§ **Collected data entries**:
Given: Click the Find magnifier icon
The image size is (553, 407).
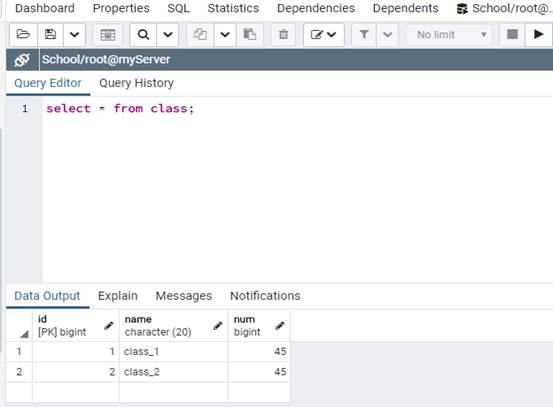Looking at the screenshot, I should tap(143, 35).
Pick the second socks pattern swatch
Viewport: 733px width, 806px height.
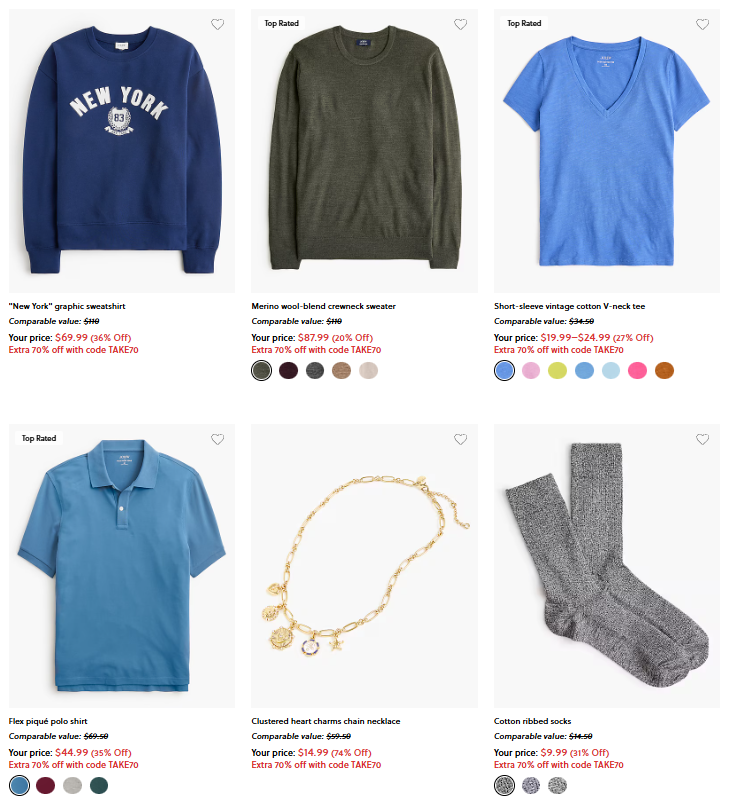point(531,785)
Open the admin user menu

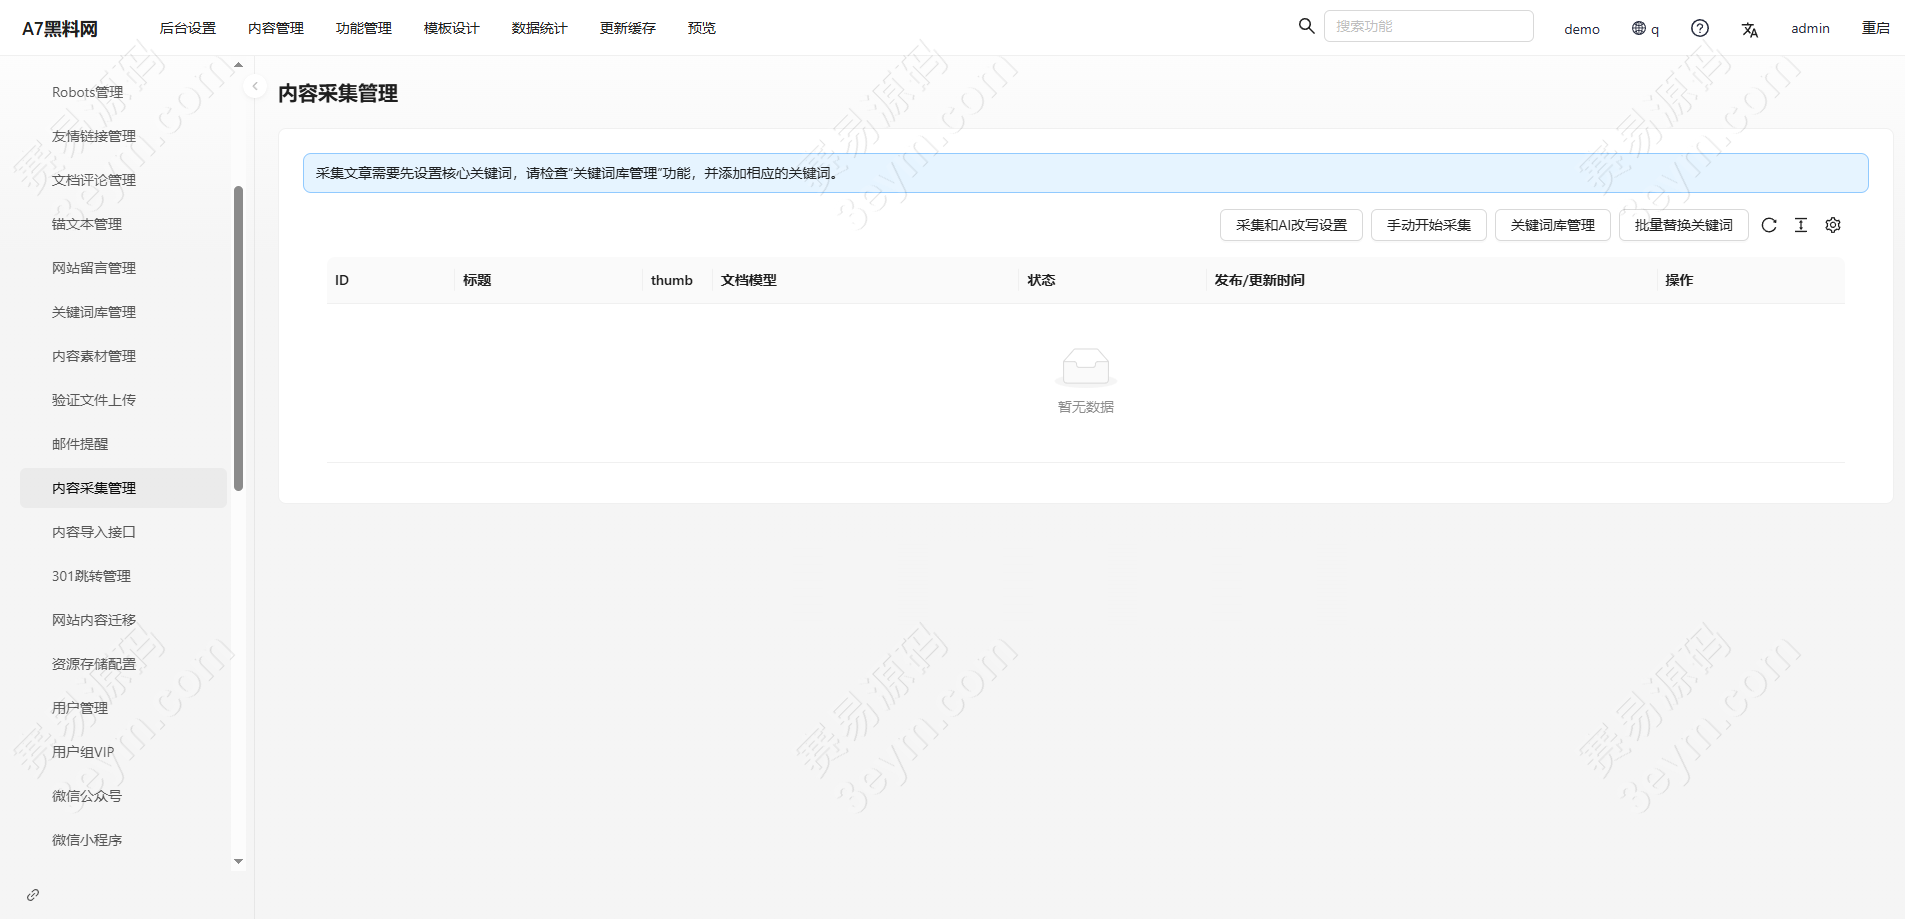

§ **TRY IT**:
From the line containing "The image size is (553, 407)." through the last line of the records, both included, output those lines exactly and nothing else; skip the pictures.

§ **FINAL ANSWER**:
The image size is (553, 407).
Looking at the screenshot, I should tap(143, 35).
Pick the second socks pattern swatch
Viewport: 733px width, 806px height.
point(531,785)
Open the admin user menu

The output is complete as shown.